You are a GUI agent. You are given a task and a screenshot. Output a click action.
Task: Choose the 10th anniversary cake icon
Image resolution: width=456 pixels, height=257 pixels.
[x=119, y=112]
________________________________________
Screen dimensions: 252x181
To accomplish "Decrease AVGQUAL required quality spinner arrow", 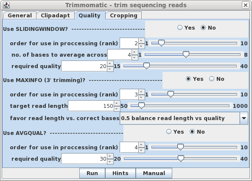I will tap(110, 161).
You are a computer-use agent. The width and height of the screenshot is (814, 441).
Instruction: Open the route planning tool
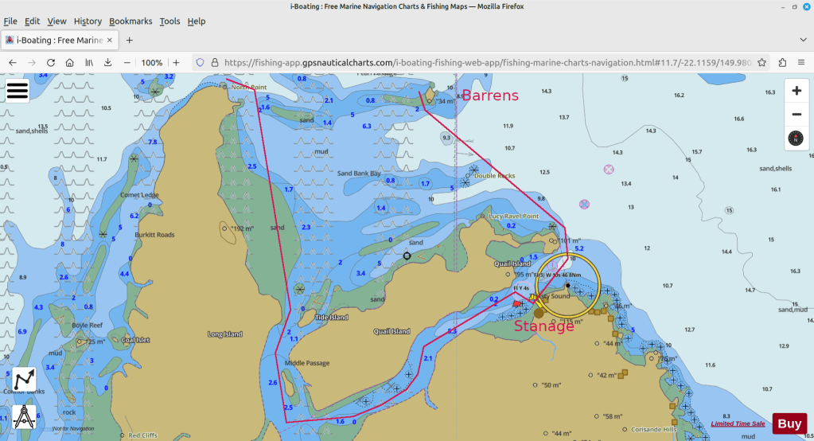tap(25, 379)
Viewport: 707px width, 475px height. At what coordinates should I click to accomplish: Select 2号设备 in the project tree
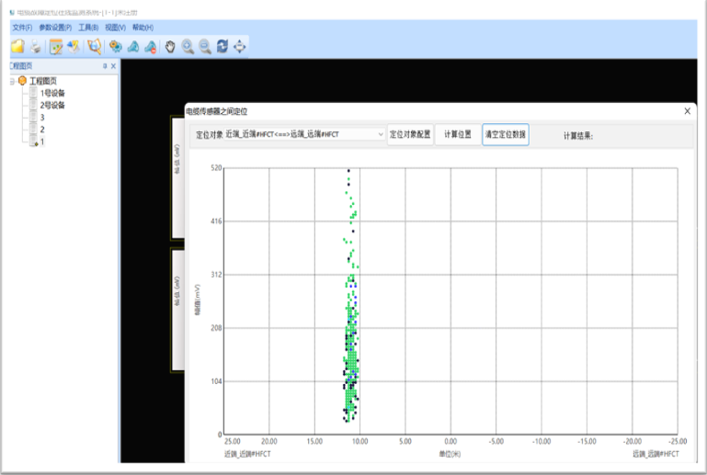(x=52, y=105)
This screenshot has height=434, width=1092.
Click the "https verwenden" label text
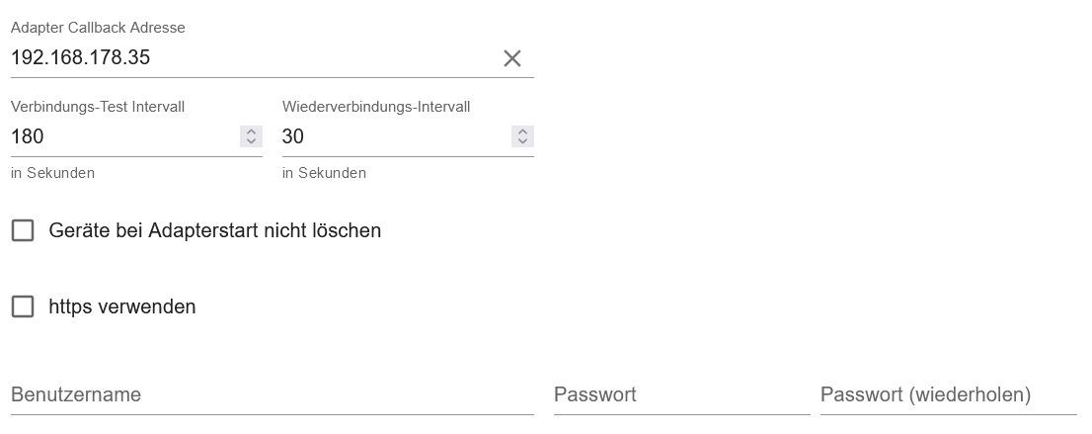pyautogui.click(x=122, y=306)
________________________________________
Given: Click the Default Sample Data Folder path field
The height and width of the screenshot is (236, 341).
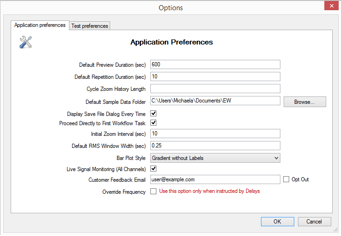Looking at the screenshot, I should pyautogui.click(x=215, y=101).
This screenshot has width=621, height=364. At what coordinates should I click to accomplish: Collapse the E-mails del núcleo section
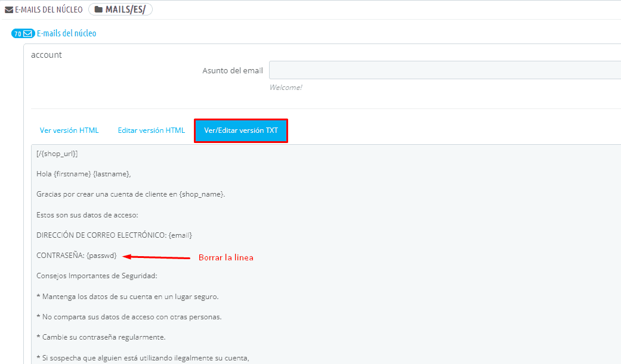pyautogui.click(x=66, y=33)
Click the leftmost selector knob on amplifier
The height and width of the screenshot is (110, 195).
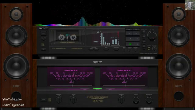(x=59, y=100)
________________________________________
▶ [Exercise prompt] What are the lines of the data above that include the string "agent"? Copy them.

▶ [Answer for the task]
You are a GUI agent. You are given a task and a screenshot. Output a click action.
You are a computer-use agent. The width and height of the screenshot is (814, 441).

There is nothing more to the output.